I would like to emphasise that we both share a deep commitment to promoting peace around the world. And because our experiences differ, we have all the more to learn from each other in this area. Norway gained its independence from Sweden without going to war. The result of the efforts to end the violent conflict on this island demonstrates what can be achieved with patience, determination and tolerance.

The endeavours you and your husband have undertaken to build bridges between the two communities on this island are an example for all to follow.

In the early medieval period, Ireland was known as the land of saints and scholars, a country where culture was given pride of place — and not only among the elite. Irish folk culture has survived through generations, and continues to capture the world’s imagination. The spectacular success of Riverdance is a prime example. Irish folk music has a strong standing in Norway, and the increasing contacts between musicians in our two countries in recent years are providing mutual inspiration.

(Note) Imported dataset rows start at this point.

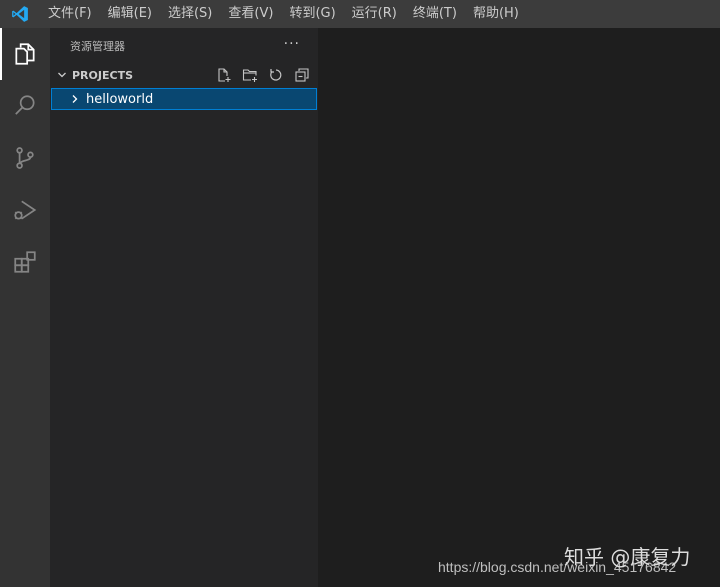  Describe the element at coordinates (70, 14) in the screenshot. I see `menu-file: 文件(F)` at that location.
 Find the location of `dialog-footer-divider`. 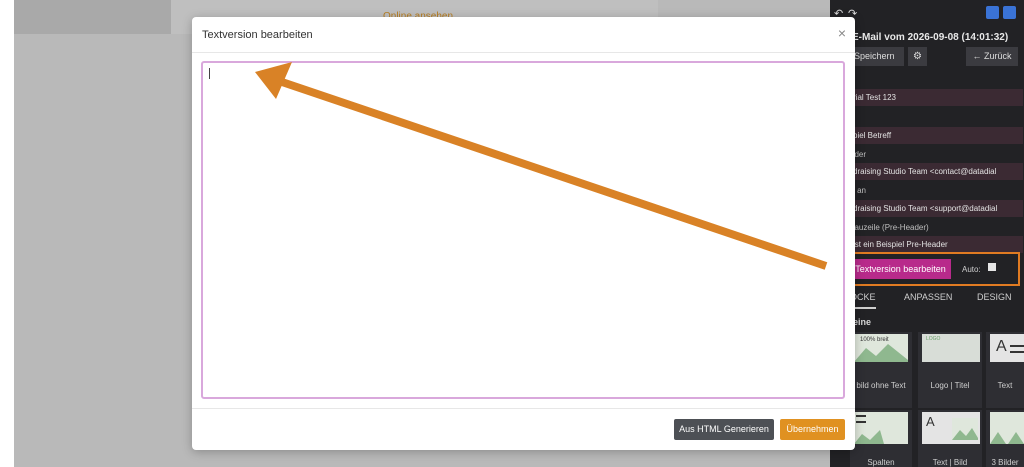

dialog-footer-divider is located at coordinates (524, 408).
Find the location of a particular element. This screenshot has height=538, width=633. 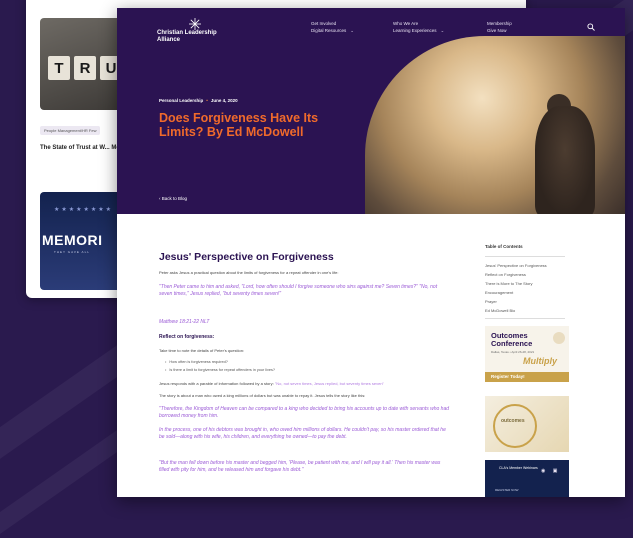

toc-item: Encouragement is located at coordinates (499, 292).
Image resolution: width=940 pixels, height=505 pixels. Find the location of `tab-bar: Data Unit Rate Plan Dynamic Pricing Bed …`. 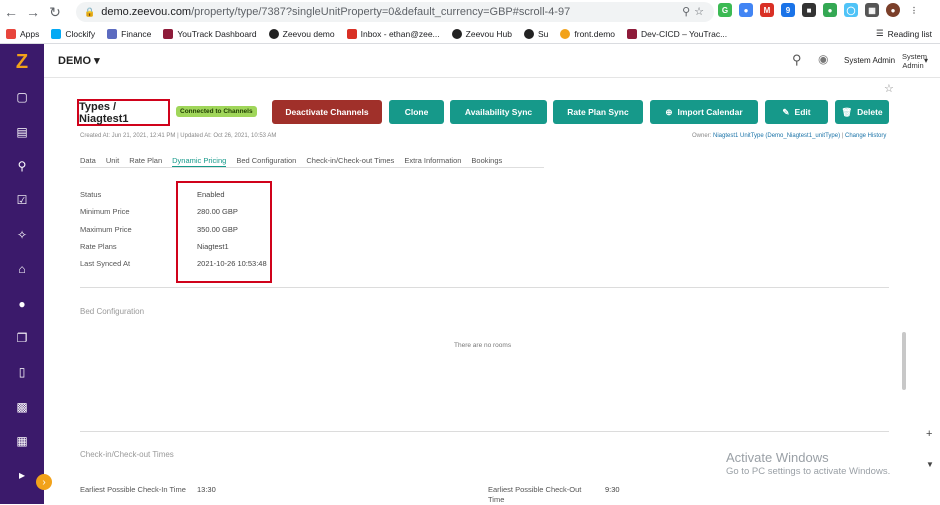

tab-bar: Data Unit Rate Plan Dynamic Pricing Bed … is located at coordinates (312, 161).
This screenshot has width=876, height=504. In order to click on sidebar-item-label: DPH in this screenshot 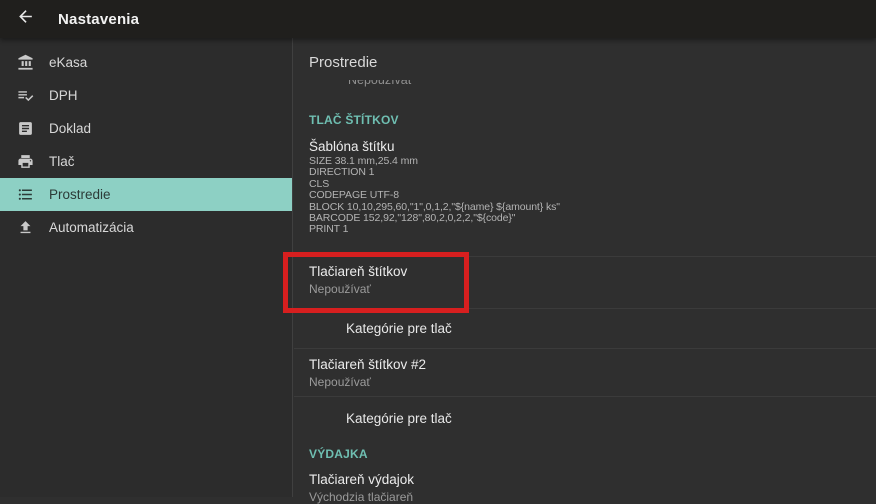, I will do `click(64, 96)`.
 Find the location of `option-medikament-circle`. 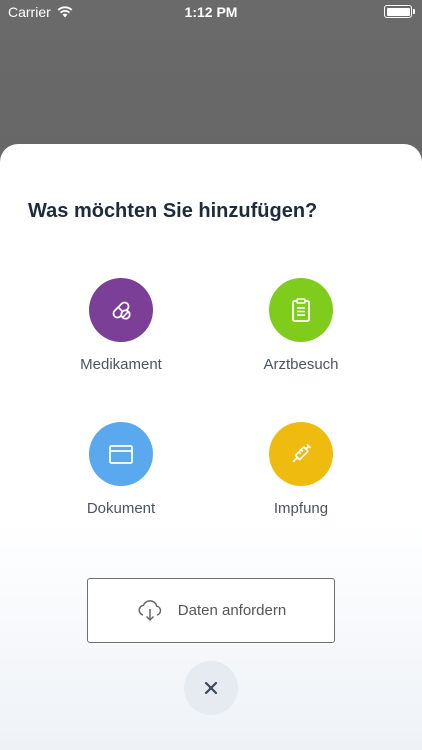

Literature is another field where mutual influence has been strong. I understand that the Norwegian national movement of the late 19th century and the establishment of the Norwegian National Theatre served as inspiration to the Irish national movement and for the establishment of the Abbey Theatre. James Joyce, the giant of 20th century modernism, taught himself Norwegian in order to read Ibsen in the original. This was truly an admirable feat. However, I assure you that it is not necessary in order to appreciate the subtleties of the writer who has been called the father of modern drama.

Tomorrow the Queen will attend the opening of the exhibition “Portraits of Ibsen” at the National Library of Ireland to mark the centenary of his death. This occasion coincides with the centenary of another icon of modern drama, your own Samuel Beckett, and with a major exhibition on another of your Nobel laureates, William Butler Yeats. All of these writers were influenced by Ibsen, and they, in turn, have influenced new generations of writers all over the world.

Both our countries have stepped out of a history of poverty. According to UN statistics, Ireland and Norway rank among the economically most successful countries in the world today. Especially during the past decade, Ireland’s economic development has been impressive. Norway made a similar leap after oil was discovered on the Norwegian continental shelf. Today, oil is our main export to Ireland. Norway is, in fact, the world’s third largest exporter of oil and gas and stands out as a secure and reliable supplier of energy.

It is my hope that this visit will spark an eagerness to learn more about one another and to increase contact and exchanges between our two countries. Increasing numbers of Irish tourists are visiting Norway, and I am particularly pleased that the interest in skiing appears to be on the rise in Ireland. Your country has long been a popular destination for Norwegians. I understand that more than 60 000 are expected to visit Ireland this year, a number that may increase when the Queen and I tell about our visit to your beautiful and friendly country.

I would like to conclude by inviting you to join me in a toast to President Mary McAleese, to Dr Martin McAleese, to the people of Ireland and to the friendship between our two countries.